Era o amante de Inês que, depois, se torna num padre. É uma personagem secundária, perfeitamente dispensável. Os eremitas, anacoretas ou monges viviam num ermo para se dedicarem exclusivamente ao serviço de Deus e à salvação das almas. Eram pessoas de profundos sentimentos religiosos que acabaram por reunir-se em claustros, originando o estado monástico, sobretudo as ordens mendicantes. Porém, muitos falsos eremitas se aproveitaram da fé e da ingenuidade dos crentes, esmolando e vivendo parasitariamente. Tudo Ieva a crer que o nosso Ermitão pertencia a esta casta. Deste modo, a sátira vicentina atinge prioritariamente a sociedade e não a religião, o que não espanta, sabida a predileção do rei D. Manuel pelos Jerónimos e o impulso que às ordens mendicantes deu em Portugal a sua segunda esposa, D. Maria. Ora, a Gil Vicente não dava honra nem proveito entrar em conflito com o Rei, nem com a sua Real Consorte. Então por que teria ele escolhido o Ermitão para alvo da sua crítica?

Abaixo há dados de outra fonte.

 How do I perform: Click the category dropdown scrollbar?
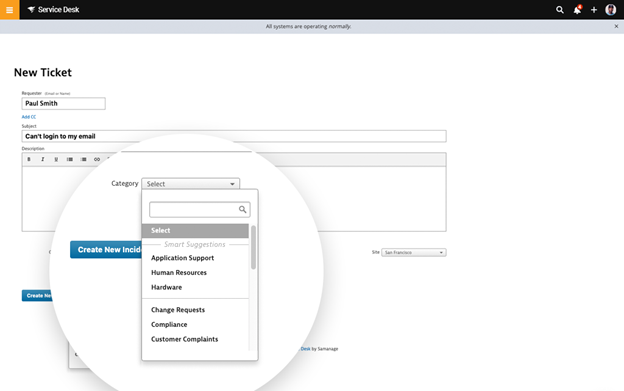click(253, 247)
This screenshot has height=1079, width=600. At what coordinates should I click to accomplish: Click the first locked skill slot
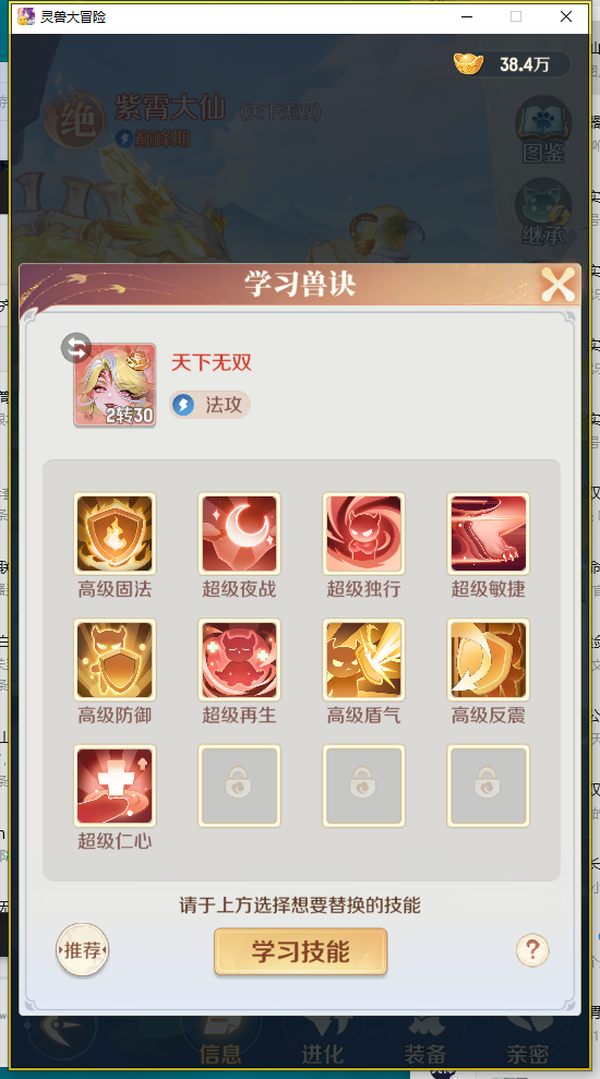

Em primeiro lugar Gil Vicente queria apresentar concretamente ao público o asno a transportar Inês. Para isso, tinha de haver um caminho a percorrer e a Ermida vinha a preceito. Em segundo lugar, tratando-se duma jornada religiosa, o marido de Inês podia acompanhá-la sem suspeitar de nada. Depois, andando o Ermitão a pedir de porta em porta, era fácil e natural o seu encontro com Inês, pelo que o Ermitão salvava a verosimilhança. Havia, ainda, a opinião (ou a conveniência!), partilhada por boa parte da sociedade inculta,  de que as relações com gente da Igreja não eram pecaminosas, opinião aliás já sugerida por um clérigo no verso 161 da farsa: «Isso não releva nada». Finalmente, o nosso mestre dramaturgo arranjou uma oportunidade para criticar os falsos religiosos.
 

  Os judeus casamenteiros: Latão e Vidal

 

Os judeus casamenteiros, Latão e Vidal, são talvez as figuras psicologicamente mais bem tratadas da peça. Não são imorais, mas amorais. Conheciam bem os defeitos do Escudeiro, mas também não ignoravam que Inês era preguiçosa, vaidosa e leviana. Por isso zombam dos dois, jogando com os seus defeitos. As suas palavras, em catadupa, elogiam e depreciam ao mesmo tempo, revelando um pessimismo consciente sobre os homens. Têm externamente uma atitude bajuladora, mas na verdade as suas afirmações podem ser entendidas como críticas severas e justas. Inteligentes e voluntariosos, adaptam-se a todas as atividades e vingam-se, em ferroadas discretas, de séculos de iníqua perseguição. Na sua versatilidade e penetração psicológica estão mais próximos da alcoviteira típica do que Lianor Vaz. Tipos tirados da realidade quotidiana, os judeus por aí andam ainda, menos casamenteiros mas não menos desonestos.
 

Fernando e Luzia

 

Formam um oásis de bondade e de pureza, de simplicidade e de ternura na seca perversidade da peça. São uma espécie de ideal de vida – sem ambições, nem maldades. As suas palavras são de amizade e de esperança, mas as suas canções são de desencanto e morte.

Fruto de uma espécie de admiração por eles ou então de um desejo secreto de ter sido como eles, parece entrever-se em Inês, a garça ferida, um momento fugaz de comoção, um vago arrependimento e pressentimento. Mas isso - malvado Escudeiro! – não há de persistir nem frutificar.